Ecco, il tema del gender nelle scuole, presidiato e combattuto dalle famiglie, ha prodotto migliaia di genitori sentinella che segnalano gli abusi commessi nelle scuole e che consentono di accendere i riflettori su una realtà che, nella maggior parte dei casi, altrimenti passerebbe indisturbata.
Oggi è appunto necessario ripartire dai grandi temi dell’emergenza educativa, che devono vedere mobilitata la comunità educante per stabilire un contatto profondo e colmo di senso con la fascia più esposta, appunto quella giovanile.
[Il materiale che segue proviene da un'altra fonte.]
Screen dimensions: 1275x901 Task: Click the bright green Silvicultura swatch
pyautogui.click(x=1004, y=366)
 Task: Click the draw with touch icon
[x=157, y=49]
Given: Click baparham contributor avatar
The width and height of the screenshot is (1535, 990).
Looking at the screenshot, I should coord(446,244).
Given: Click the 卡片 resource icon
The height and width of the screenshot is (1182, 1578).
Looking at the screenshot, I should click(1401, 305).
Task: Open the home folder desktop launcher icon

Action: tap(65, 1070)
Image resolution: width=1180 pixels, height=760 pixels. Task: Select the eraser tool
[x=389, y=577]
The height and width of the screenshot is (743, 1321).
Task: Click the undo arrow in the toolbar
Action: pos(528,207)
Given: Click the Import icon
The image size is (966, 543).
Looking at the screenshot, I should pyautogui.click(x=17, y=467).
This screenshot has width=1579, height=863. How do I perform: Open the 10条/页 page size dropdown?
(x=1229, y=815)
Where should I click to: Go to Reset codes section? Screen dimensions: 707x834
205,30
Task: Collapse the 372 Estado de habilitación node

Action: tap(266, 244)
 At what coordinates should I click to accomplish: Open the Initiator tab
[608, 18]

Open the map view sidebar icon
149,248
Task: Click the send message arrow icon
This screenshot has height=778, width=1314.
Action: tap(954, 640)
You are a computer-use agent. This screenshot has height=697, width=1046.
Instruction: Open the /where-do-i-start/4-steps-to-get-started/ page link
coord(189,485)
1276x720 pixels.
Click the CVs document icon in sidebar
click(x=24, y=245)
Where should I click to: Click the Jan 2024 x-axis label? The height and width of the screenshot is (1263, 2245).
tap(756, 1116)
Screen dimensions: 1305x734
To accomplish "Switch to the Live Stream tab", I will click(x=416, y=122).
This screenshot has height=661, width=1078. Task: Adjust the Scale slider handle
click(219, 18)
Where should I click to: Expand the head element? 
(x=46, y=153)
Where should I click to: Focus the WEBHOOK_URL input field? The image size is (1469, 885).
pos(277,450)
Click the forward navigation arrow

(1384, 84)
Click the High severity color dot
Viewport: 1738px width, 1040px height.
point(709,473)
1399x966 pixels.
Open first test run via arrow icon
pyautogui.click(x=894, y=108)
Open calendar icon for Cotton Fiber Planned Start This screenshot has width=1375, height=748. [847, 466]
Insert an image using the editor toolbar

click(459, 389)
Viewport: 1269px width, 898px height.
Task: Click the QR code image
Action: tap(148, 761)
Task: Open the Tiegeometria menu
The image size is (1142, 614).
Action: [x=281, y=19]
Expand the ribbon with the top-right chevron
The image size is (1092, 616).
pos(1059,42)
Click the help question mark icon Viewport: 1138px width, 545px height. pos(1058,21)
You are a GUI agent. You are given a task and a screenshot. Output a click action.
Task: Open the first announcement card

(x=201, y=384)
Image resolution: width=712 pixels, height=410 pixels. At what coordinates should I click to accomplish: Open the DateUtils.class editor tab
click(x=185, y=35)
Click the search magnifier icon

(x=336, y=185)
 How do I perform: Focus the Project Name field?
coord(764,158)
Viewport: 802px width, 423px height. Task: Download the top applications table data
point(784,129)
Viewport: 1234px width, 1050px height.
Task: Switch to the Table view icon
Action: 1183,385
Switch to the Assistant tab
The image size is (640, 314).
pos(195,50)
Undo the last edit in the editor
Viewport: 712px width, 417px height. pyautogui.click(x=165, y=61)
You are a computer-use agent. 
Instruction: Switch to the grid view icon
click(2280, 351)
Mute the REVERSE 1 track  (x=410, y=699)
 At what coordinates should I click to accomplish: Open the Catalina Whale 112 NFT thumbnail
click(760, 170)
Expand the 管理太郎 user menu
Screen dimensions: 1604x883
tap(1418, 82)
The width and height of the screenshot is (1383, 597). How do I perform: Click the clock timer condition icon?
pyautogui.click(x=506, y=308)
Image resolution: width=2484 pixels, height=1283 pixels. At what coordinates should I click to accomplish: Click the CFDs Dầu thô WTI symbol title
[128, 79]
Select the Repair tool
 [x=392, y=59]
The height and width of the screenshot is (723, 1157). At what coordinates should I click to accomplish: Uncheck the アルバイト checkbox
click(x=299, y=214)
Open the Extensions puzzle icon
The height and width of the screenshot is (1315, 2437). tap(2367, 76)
Durate la pandemia, nell’Italia meridionale hanno chiuso, morte di stenti, centinaia di scuole pubbliche paritarie, serrando le porte di quelle che, in alcune zone a rischio, erano gli unici presidi educativi contro la delinquenza e il malaffare.
Tutti quei giovani vittime dell’abbandono scolastico sono stati così direttamente consegnati alla mafia e alla camorra, delineando un ennesimo fallimento di uno Stato che non ha saputo sostenere proprio quelle scuole che aiutavano i poveri.
La battaglia culturale da sostenere è oggi il raggiungimento della parità scolastica piena, dando finalmente attuazione alla Legge 62 del 2000, un tema, questo, su cui l’Italia è ultima in Europa. Se quella legge fosse davvero attuata pienamente verrebbero finalmente abbattuti i muri che discriminano anzitutto le famiglie più povere. Queste vivono infatti ancora e sempre nell’impossibilità di scegliere liberamente la scuola per i propri figli e debbono accontentarsi di quel che passa lo Stato.
Lo Stato ha le necessità di garantire soprattutto i più deboli, anzitutto le famiglie più povere, mediante l’abbattimento dei costi delle rette di frequenza, dando fiducia a quanti credono nella scuola di qualità e offrendo quel costo standard per allievo che è l’unica vera soluzione alla povertà culturale e all’abbandono scolastico. Restiamo dunque in trincea, mantenendo elevando il tono del dibattito e mediando nei luoghi preposti, certi che ripetere come un mantra la verità serve. In passato ha portato frutto, giacché la gente fiuta le cose ovvie e si schiera per ottenerle anche grazie all’aiuto di chi difende gli interessi dei più fragili: bambini, ragazzi, famiglie.